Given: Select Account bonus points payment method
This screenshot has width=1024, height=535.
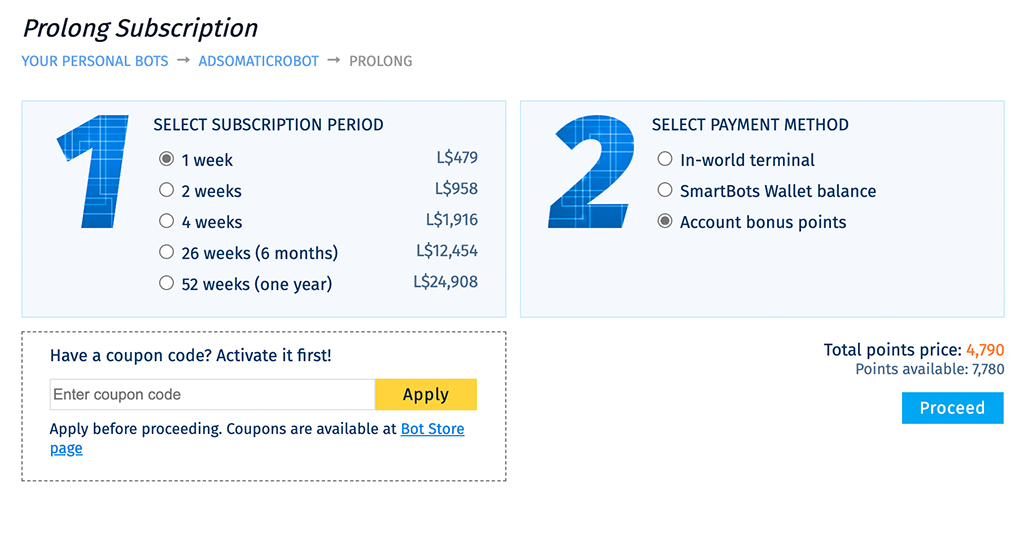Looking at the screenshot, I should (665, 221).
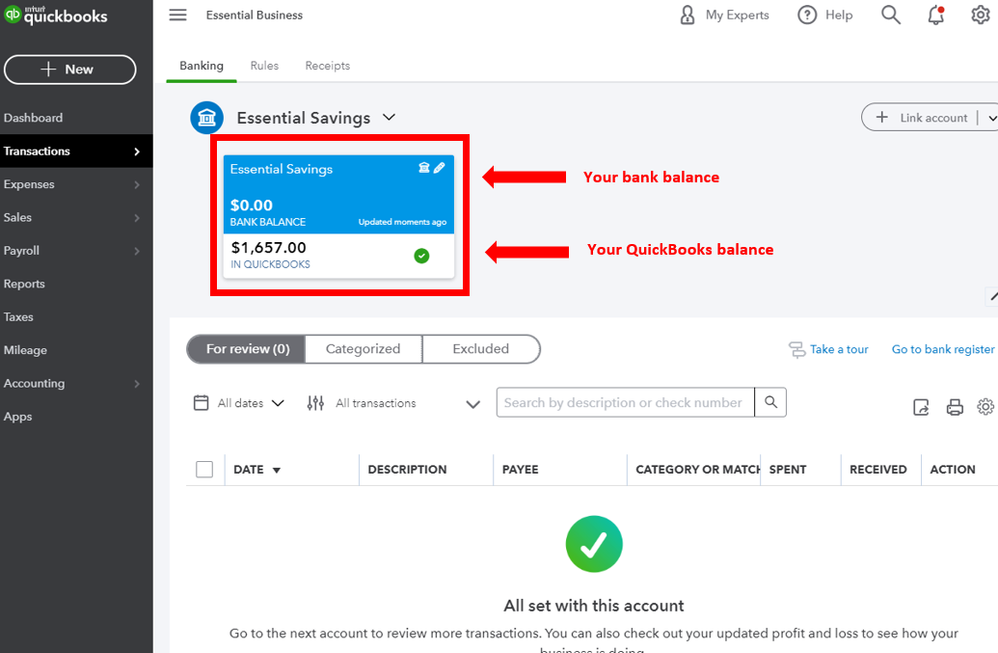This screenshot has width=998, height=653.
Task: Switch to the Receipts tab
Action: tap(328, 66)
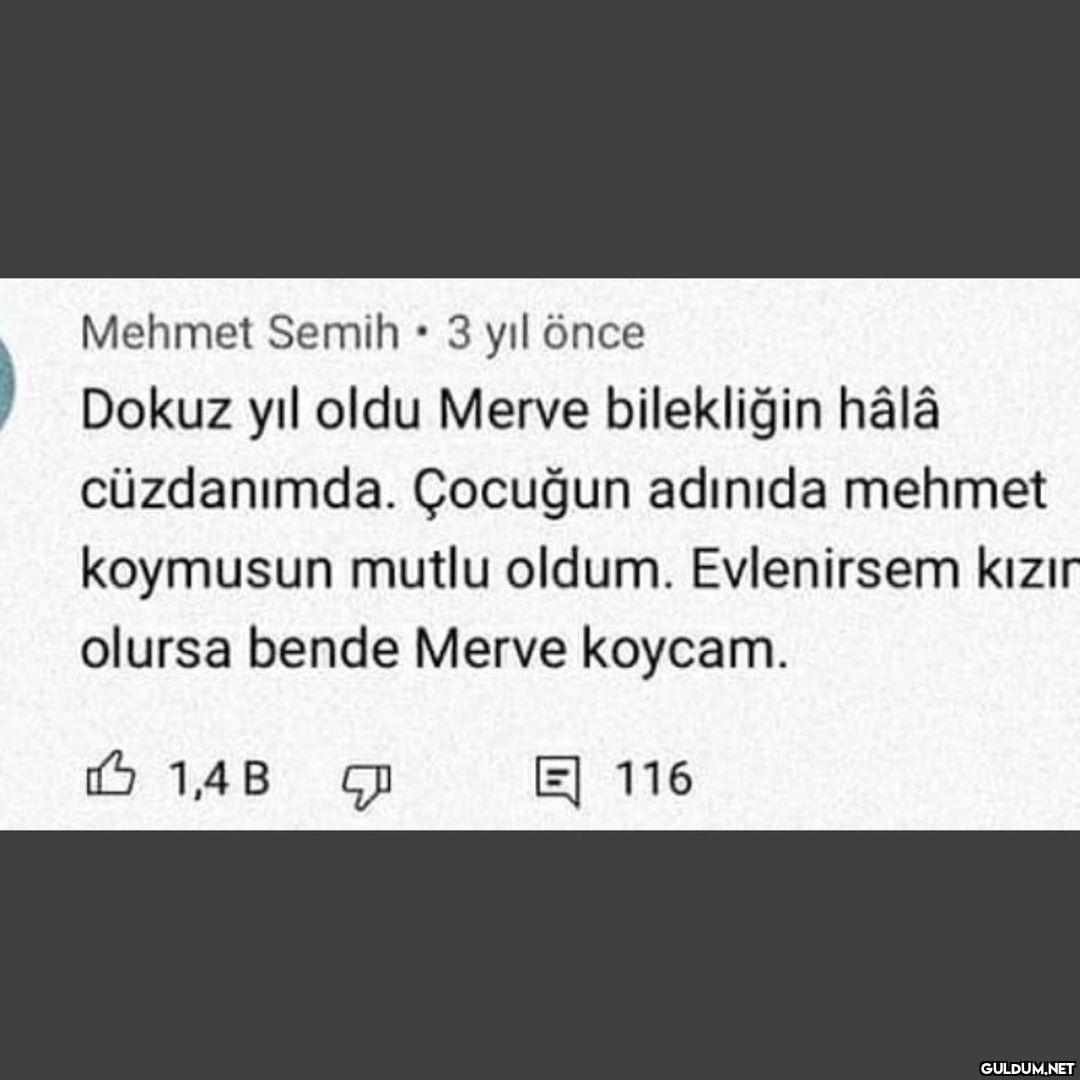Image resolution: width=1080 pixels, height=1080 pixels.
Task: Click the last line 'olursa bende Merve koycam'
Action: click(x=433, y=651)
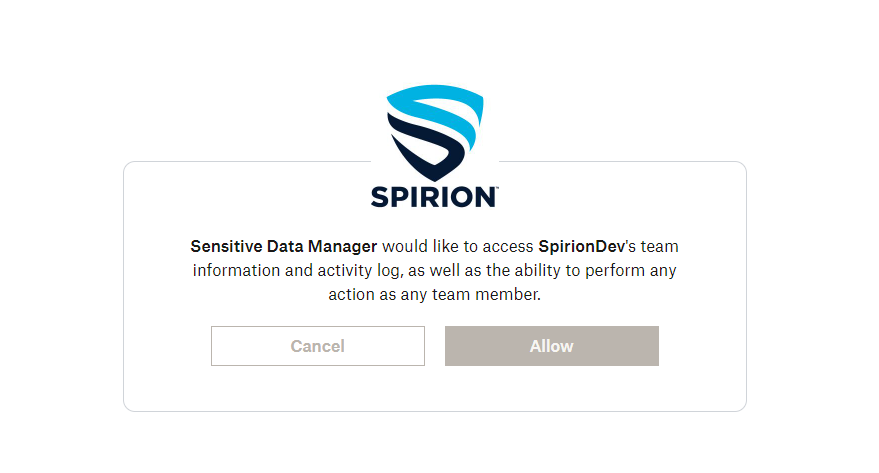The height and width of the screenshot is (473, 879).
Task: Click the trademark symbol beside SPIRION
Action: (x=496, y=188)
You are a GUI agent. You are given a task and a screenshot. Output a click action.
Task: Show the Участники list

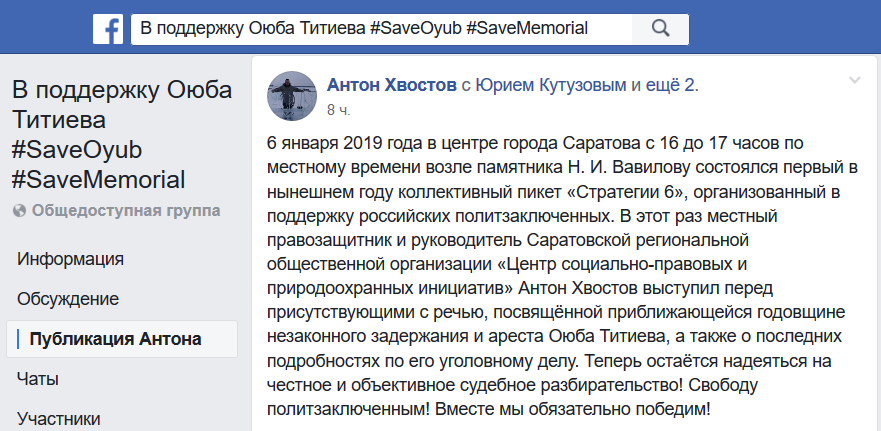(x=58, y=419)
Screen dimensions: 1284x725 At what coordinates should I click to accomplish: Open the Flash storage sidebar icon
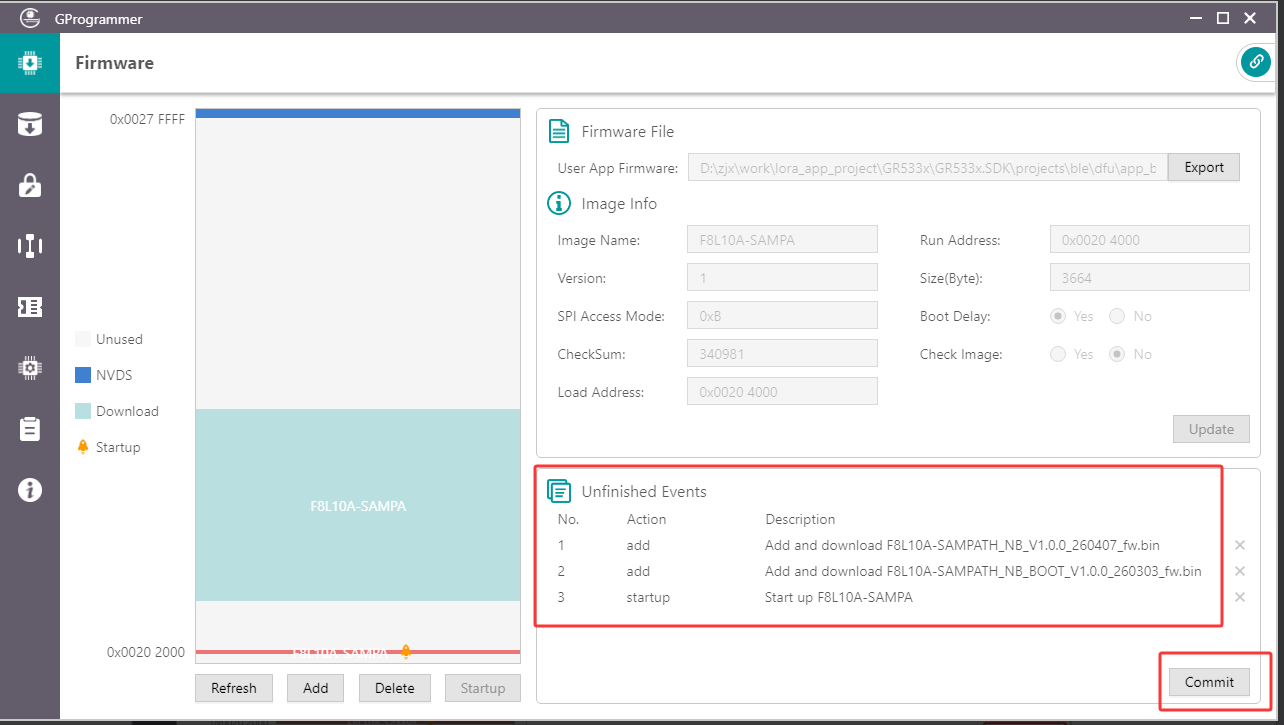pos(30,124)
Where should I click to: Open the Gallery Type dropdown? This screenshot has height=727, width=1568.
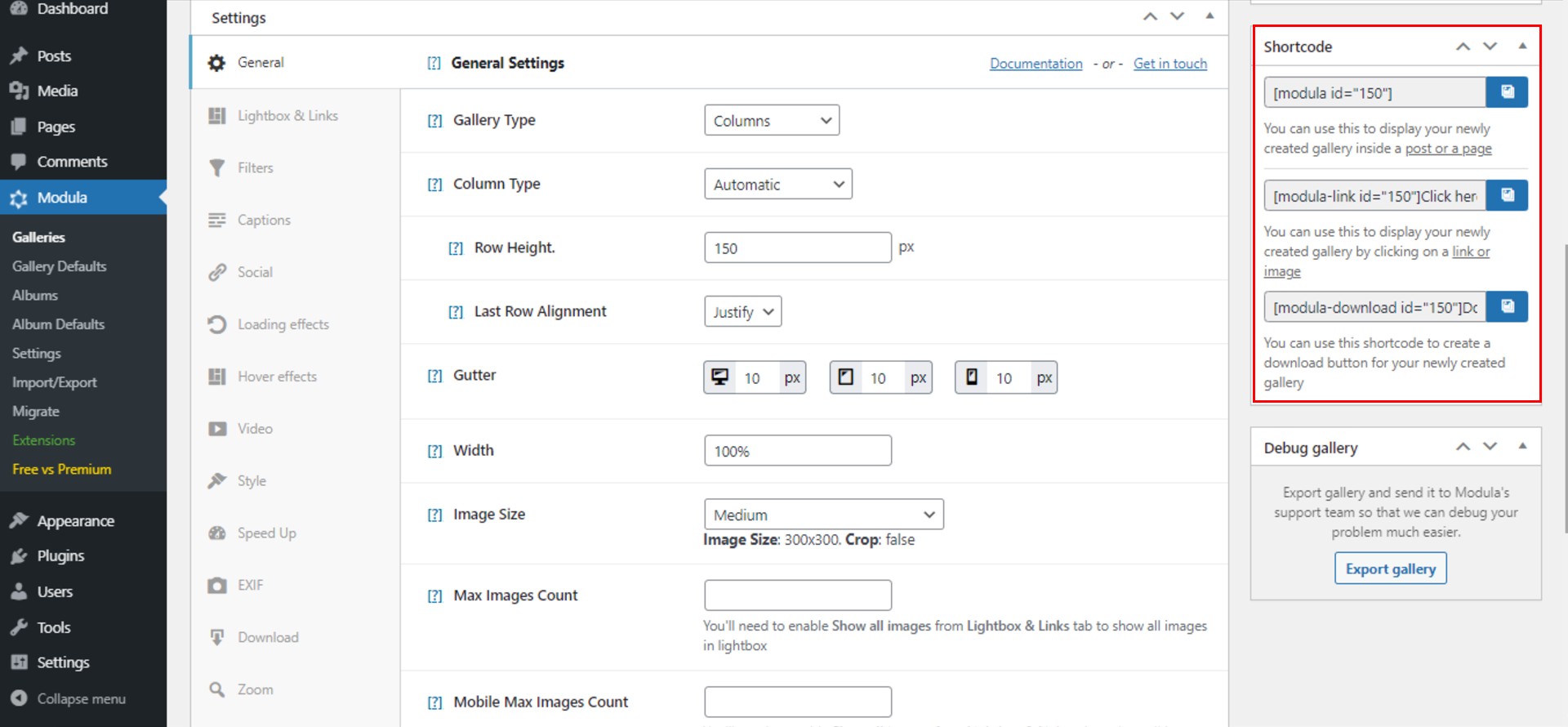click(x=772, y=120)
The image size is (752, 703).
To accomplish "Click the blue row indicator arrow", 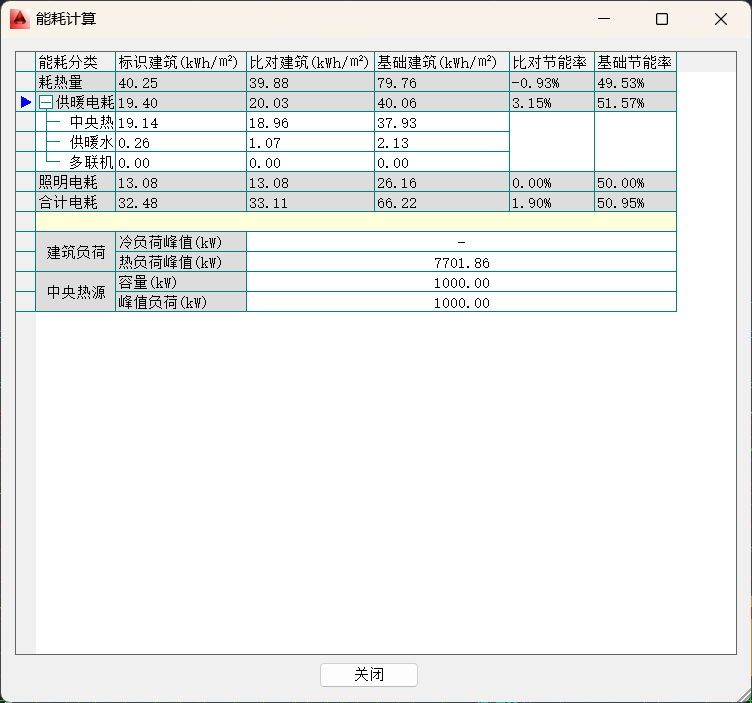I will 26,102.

..............................

Task: Restate only the lines running from the start of the material above through the line containing "You are a GUI", ends included. No pictures.

Response to this exercise:
Given: Select Account bonus points payment method
This screenshot has width=1024, height=535.
Looking at the screenshot, I should (665, 221).
This screenshot has width=998, height=653.
Task: Switch to the Receipts tab
Action: tap(328, 66)
Image resolution: width=1080 pixels, height=1080 pixels.
Task: Click the last line 'olursa bende Merve koycam'
Action: click(x=433, y=651)
The height and width of the screenshot is (473, 879).
Task: Click the trademark symbol beside SPIRION
Action: (x=496, y=188)
You are a GUI agent. You are given a task and a screenshot. Output a click action.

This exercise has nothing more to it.